Three Things That Are Going To Annoy You About Your Personal Injury Case
I wish I could tell you that your personal injury case will go exactly how you like it and as smooth as you like it. But form doing this for over twenty years, I know there are at least three things that you’re going to frustrated about at some point.
1. THE TIME IT TAKES TO GET YOUR MEDICAL RECORDS AND BILLS
Once you have finished receiving treatment from your doctors or other medical providers, the next step is for us to gather your medical records and bills.
I know what you’re thinking, “Why do you need to to that? The doctor gave me all my records and bills, and I’m giving them to you.” Unfortunately, you don’t have everything. For example, if you went to the hospital, you were probably given 5-10 pages of “records”. You think that’s all there is. But when we order the records from the hospital, we could get 200-300 pages just for a one time visit.
So we need to get the full records and bills and get them in a format that the insurance company will use.
Unfortunately, this process takes time. For doctors and medical providers, giving lawyers their patients’ records is way down on the list of things they want to do or spend money on. I’m not blaming them for this, but it’s just part of the process. The result is that what seems like it should be easy takes a LONG time.
In fact, it takes so much time that lawyers who do what we do had to go to the legislature and state agencies to ask for rules to try and put time limits on how long doctors have until they turn over the records and bills and even limit the amount that they can charge for the records.
We’ve tried a number of different ways to speed this up, but the result is that the process just takes a lot of time. You’ll be frustrated with the amount of time, but just know that we’re working hard to get them in, and we have to let the process play itself out.
When your health insurance, Medicare or other entities pay for benefits that relate to the wreck, most of the time, you have an obligation at the end of the case to pay them back.
A lot of people are frustrated learning that they have to pay the insurance companies back. But it’s a requirement set out in almost all insurance policies, and even written into law in the case of Medicare, Medicaid, and other governmental providers.
The other frustrating thing about subrogation is that it takes time. At the end of the case, we’ll negotiate with them to try and minimize what you have to pay back. But by its nature, we can’t start those negotiations until the case settles because all of these companies want to know the settlement amount, fees, etc. to determine the amount of reduction they will provide. So in most cases, the case will be over and we’ll still be negotiating with the various providers. Indeed, in the case of Medicare and some others, the negotiation with the subrogation provider can take longer than the negotiation with the actual insurance company.
· · ·
→ **HOW TO COMPLETE THIS TASK**: From the personal injury article, copy word for word the passage that begins at the words "Three Things That Are" and stops after the words "records and bills.". The lines after this article are separate material and have nothing to do with it.
· · ·
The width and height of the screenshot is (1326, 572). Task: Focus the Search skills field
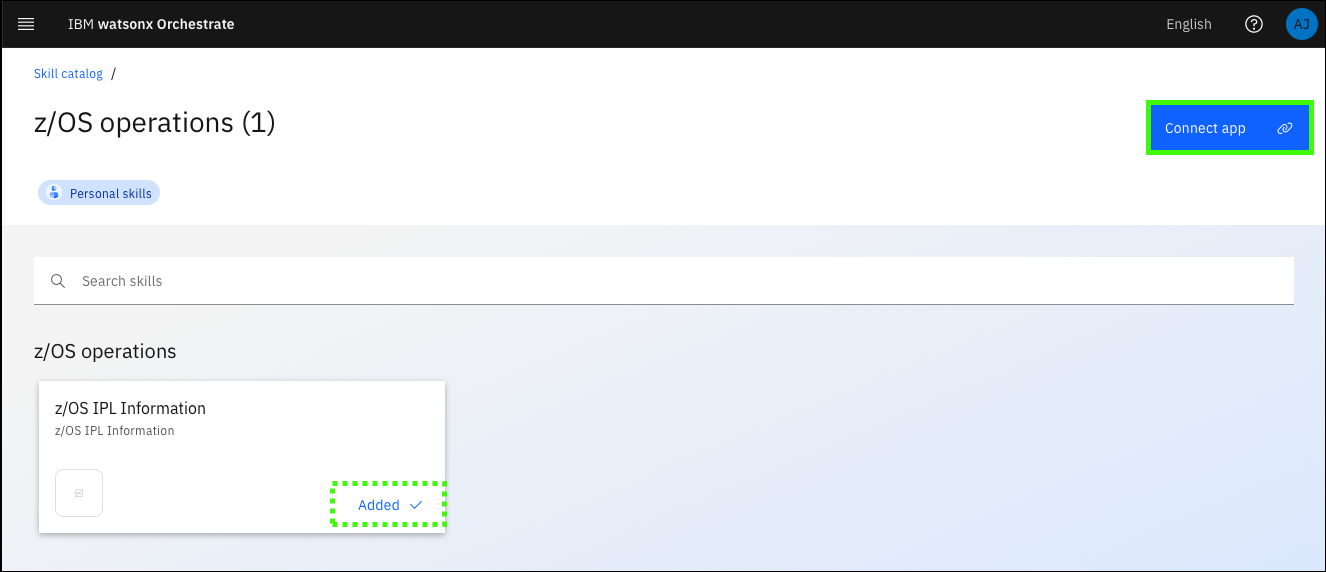[x=664, y=281]
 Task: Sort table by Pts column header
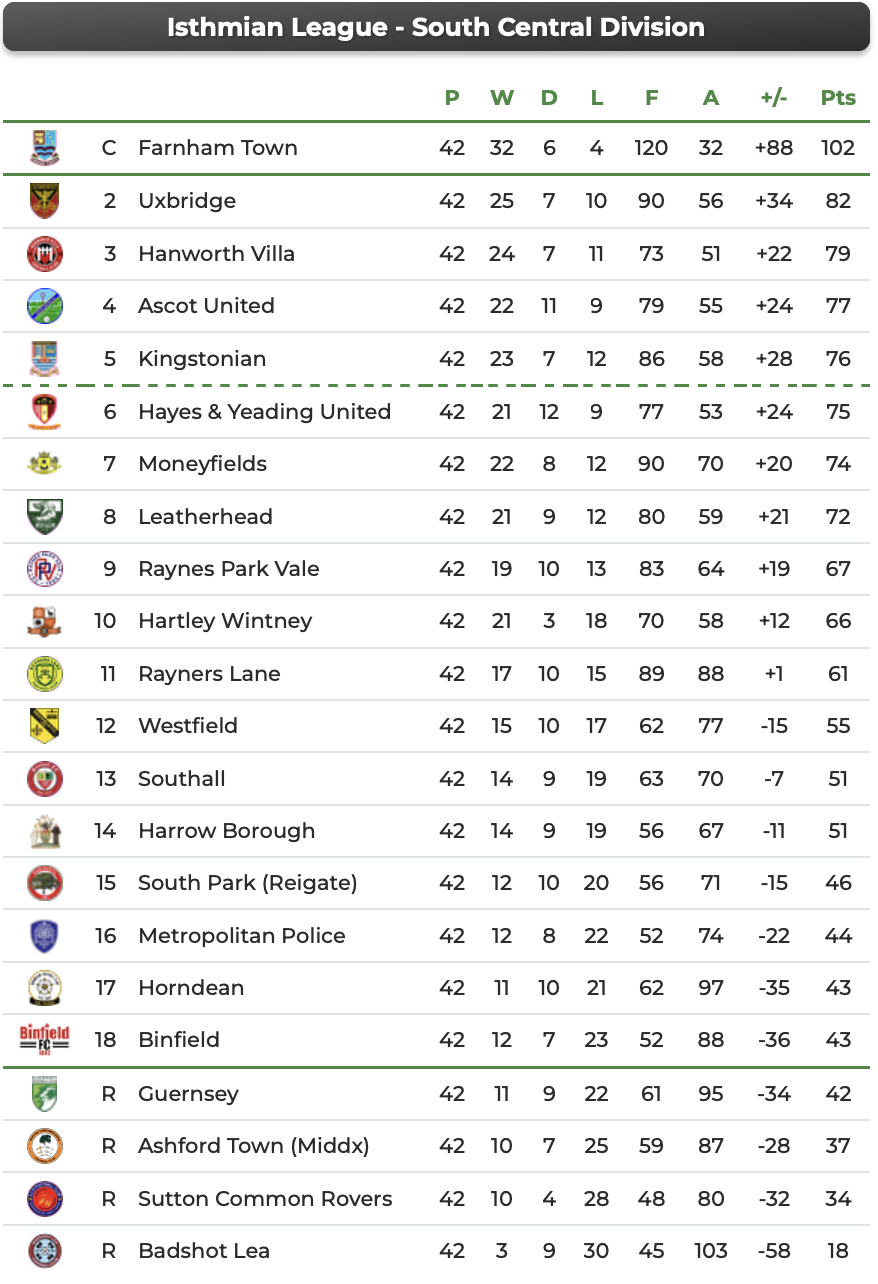(838, 97)
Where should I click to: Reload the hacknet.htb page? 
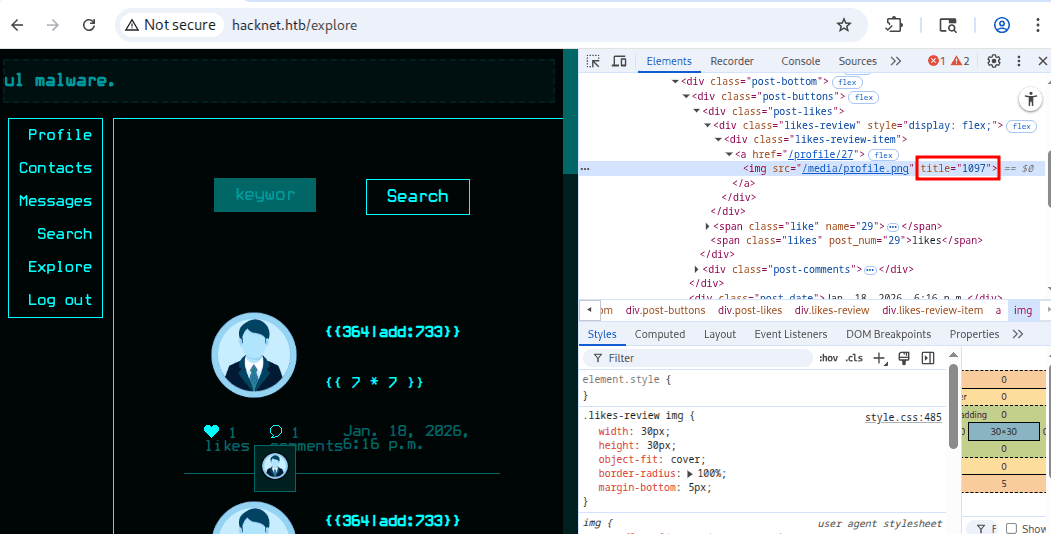point(89,25)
· · ·
→ **FINAL ANSWER**:
Three Things That Are Going To Annoy You About Your Personal Injury Case
I wish I could tell you that your personal injury case will go exactly how you like it and as smooth as you like it. But form doing this for over twenty years, I know there are at least three things that you’re going to frustrated about at some point.
1. THE TIME IT TAKES TO GET YOUR MEDICAL RECORDS AND BILLS
Once you have finished receiving treatment from your doctors or other medical providers, the next step is for us to gather your medical records and bills.